Soon the Gunners became more known for their antics than their music. Axl's temper earned him the reputation of a petty tyrant, an album of punk covers made few ripples in the pop culture pond, and the original band members continued their exodus. By the late '90s Guns N' Roses was down to one man: Axl.

By then Axl had become the Howard Hughes of rock: a bizarre, aging, recluse. Rumors swirled of feuds with other musicians, including fights with former bandmates. News of an upcoming album titled "Chinese Democracy" surfaced from time to time, but as the years passed and little materialized, the album started to feel like a musical El Dorado, forever just over the next hill.
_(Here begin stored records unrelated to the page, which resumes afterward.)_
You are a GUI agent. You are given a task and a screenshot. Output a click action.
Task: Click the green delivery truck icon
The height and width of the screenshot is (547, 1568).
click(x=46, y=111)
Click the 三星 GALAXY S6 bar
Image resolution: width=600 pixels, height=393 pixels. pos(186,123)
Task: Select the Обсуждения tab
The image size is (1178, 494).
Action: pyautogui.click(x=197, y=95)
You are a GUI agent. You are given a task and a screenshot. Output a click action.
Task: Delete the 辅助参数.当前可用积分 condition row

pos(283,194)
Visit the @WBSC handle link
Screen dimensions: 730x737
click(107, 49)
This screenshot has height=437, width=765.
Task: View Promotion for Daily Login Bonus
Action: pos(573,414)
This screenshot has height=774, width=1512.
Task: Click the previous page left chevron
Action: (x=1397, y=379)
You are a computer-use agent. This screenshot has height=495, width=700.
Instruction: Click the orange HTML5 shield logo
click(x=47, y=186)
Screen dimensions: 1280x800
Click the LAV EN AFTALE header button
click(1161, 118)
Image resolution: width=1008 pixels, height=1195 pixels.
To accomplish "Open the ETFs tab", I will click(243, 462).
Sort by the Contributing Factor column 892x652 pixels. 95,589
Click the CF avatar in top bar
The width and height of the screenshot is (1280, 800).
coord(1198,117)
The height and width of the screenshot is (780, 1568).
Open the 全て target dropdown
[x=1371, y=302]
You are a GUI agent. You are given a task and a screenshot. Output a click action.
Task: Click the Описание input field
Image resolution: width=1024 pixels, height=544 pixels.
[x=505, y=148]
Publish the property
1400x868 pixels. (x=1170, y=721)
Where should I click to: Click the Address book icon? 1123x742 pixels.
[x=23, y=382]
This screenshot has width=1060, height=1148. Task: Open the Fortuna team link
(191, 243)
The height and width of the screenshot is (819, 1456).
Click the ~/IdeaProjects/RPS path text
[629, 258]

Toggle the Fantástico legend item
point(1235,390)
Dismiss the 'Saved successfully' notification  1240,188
It became something of a joke: the last thing someone like Axl Rose, serious to the point of bombast, needed.

In the past year Axl's shown up more often in the gossip columns than in the music press. Where once Axl took on figures such as Kurt Cobain in his disputes, a few months ago, according to reports, he fought with fashion designer Tommy Hilfiger at actress Rosario Dawson's birthday party. Gone also are the lean physique and spray of red hair, replaced by a middle-aged body and orange braids that look way out of place. In our imaginations, rock gods are forever young; in reality, they're only mortal, aging as we all do.

No one in Guns N' Roses pioneered the rock cliche of believing one's own hype. For a while, Guns N' Roses was even worth the breathless wonder, the sold-out arenas full of screaming fans, the pronouncements of genius. But 2006 is a long way from 1987. The world in many ways remains a jungle. But for Axl to regain his crown as rock king will take a longer, harder road than perhaps even he realizes.

In the recent photos I've seen of Axl Rose, he looks like a caricature. A desperation seems to have replaced the driving anger, a huffing effort in place of his earlier hunger. He looks like what he is: an aging rock star still singing the songs of his youth. Nothing's frightening about Axl anymore, except perhaps for the lessons of vanity and time that I see in him now.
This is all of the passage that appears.